Il clima è pesante, il pm Di Florio procede a testa bassa e nel mosaico delle accuse (poi miseramente cadute) incastra Angelo Conte, fratello del ministro in carica, che MatontI accusa direttamente come il perno del sistema di potere creato dal ministro. Matonti fa anche altre accuse afferenti la sfera decisamente personale tra lui e Angelo; accuse che non è il caso di ripetere qui a distanza di trent’anni dall’accadimento dei fatti.
Quella del 15 gennaio 1993 è un’alba livida e fredda; tutte le redazioni giornalistiche della città vanno in tilt per la notizi delle notizie: “Angelo Conte è stato arrestato”, l’attacco al cuore pulsante del PSI è cominciato. Almeno così sembra a tutti.
Matonti spara a zero sulla famiglia Conte; in quei giorni lo intervistai in esclusiva e raccontò addirittura tutto quello che (secondo Lui !!) aveva subito nel corso degli anni; pressioni culminate con un tentativo di pestaggio davanti la propria abitazione di Battipaglia ad opera di due personaggi molto noti, uno dei quali, poi, diventerà parlamentare nazionale di Forza Italia prima e del PD poi.
Ma l’insidia per la Procura di Salerno è dietro l’angolo; quando tutti pensano alla imminente “caduta degli Dei” ecco la sorpresa: gli indagati e gli arrestati non parlano e non collaborano; il silenzio è assoluto, anche perché queste prime inchieste sono tutte farraginose e fondate su piedi d’argilla.

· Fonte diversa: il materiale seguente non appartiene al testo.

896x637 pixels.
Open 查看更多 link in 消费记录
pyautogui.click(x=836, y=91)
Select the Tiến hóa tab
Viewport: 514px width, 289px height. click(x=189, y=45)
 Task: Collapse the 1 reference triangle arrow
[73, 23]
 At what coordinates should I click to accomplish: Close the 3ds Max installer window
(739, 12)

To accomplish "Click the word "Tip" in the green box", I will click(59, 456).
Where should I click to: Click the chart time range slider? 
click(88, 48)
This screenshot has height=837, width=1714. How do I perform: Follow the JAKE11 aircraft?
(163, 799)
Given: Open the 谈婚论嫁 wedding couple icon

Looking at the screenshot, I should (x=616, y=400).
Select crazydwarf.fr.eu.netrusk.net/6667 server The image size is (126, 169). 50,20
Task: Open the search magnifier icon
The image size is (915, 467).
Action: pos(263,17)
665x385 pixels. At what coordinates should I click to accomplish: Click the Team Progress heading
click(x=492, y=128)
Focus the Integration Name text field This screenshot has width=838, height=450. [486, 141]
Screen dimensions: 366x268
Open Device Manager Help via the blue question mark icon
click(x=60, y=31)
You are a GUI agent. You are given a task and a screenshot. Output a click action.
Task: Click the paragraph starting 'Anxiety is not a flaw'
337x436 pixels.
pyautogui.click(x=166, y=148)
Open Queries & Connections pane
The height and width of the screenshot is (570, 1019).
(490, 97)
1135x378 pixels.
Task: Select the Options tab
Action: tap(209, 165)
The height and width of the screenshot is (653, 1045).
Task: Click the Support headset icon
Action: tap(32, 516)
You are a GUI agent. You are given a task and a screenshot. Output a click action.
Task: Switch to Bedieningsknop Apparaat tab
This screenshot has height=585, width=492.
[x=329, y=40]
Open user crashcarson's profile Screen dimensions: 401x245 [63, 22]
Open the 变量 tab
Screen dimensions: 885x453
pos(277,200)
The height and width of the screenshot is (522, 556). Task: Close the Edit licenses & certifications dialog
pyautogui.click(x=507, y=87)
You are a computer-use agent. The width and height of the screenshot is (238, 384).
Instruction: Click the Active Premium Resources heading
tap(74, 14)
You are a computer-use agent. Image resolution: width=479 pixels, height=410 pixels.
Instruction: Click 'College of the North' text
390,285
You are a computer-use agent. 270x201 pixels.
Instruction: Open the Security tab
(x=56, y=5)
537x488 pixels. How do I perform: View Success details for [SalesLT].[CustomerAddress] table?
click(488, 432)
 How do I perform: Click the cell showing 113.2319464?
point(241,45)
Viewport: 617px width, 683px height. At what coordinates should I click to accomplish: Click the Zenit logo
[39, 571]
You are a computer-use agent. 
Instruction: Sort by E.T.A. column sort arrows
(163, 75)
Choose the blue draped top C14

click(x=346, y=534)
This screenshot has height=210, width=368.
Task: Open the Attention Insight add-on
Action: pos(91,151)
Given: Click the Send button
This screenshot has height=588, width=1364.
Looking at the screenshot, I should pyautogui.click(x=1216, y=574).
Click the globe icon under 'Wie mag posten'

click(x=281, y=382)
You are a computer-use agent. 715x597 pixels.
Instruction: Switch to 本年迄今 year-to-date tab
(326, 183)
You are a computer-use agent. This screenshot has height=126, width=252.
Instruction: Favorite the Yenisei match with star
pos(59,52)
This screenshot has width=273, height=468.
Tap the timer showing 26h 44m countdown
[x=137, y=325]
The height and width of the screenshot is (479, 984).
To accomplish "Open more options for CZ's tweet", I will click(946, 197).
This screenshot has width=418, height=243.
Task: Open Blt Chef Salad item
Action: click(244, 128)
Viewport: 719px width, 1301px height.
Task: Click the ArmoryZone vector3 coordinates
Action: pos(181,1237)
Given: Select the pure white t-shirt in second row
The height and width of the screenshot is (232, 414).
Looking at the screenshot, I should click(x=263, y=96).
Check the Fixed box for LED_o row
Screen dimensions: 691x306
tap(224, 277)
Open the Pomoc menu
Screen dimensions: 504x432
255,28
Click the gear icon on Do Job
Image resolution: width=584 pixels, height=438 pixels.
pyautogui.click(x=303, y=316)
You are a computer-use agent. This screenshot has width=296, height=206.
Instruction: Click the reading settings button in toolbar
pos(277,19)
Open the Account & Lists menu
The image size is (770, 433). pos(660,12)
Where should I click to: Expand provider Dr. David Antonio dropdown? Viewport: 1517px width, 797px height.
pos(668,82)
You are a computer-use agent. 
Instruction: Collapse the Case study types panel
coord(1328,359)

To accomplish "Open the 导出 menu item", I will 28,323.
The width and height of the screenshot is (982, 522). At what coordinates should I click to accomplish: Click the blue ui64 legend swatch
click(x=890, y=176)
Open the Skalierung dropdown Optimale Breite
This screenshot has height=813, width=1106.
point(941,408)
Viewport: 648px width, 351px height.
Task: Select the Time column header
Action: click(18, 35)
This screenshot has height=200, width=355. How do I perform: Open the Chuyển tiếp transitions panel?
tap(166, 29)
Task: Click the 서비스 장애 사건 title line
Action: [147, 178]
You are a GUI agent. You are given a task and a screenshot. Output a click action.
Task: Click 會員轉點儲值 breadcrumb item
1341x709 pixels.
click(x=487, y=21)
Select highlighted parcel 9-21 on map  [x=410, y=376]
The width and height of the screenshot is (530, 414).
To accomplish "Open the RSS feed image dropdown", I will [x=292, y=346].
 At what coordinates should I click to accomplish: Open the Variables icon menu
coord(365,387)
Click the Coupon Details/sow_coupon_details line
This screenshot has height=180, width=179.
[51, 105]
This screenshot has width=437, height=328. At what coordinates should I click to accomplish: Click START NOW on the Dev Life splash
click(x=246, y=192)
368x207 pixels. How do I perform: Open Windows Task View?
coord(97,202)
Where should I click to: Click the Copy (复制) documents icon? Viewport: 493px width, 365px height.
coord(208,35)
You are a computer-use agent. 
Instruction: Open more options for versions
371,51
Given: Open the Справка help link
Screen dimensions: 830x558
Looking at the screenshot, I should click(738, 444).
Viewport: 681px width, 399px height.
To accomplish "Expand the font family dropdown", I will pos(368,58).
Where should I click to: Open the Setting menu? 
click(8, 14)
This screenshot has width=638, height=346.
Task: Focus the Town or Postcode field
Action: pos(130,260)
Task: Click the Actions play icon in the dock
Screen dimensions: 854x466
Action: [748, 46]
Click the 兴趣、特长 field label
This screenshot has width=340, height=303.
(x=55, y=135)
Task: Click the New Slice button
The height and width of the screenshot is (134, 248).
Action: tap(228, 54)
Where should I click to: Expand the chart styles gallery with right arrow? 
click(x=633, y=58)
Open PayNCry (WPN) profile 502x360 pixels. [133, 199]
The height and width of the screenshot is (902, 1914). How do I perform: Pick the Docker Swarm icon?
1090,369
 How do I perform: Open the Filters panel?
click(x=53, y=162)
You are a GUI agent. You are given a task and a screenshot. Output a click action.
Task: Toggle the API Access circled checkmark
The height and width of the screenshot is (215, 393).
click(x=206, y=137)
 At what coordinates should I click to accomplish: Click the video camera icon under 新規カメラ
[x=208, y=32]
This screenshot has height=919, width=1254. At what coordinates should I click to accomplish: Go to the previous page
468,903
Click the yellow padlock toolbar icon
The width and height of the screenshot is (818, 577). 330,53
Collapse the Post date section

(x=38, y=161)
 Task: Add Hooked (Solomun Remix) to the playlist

Insomma, troppe le ipotesi accusatorie, troppi gli incartamenti, troppi i sequestri, troppe le perquisizioni nel contesto di inchieste che appaiono come un guazzabuglio di molte ipotesi accusatorie contro pochissimi fatti acclarati.
In pratica si ha la netta sensazione che “il sistema di potere politico contiano” possa ancora reggere alla grande; ma la stori dei mesi successivi ci dirà esattamente il contrario. Dietro l’angolo ci sono non uno ma diversi “coupe de foudre” in grado sconvolgere tutto e tutti.
Del resto l’anno orribile è appena cominciato e la Procura, sotto la guida attenta e meticolosa di Ermanno Addesso, sta rivedendo e riorganizzando le sue strutture.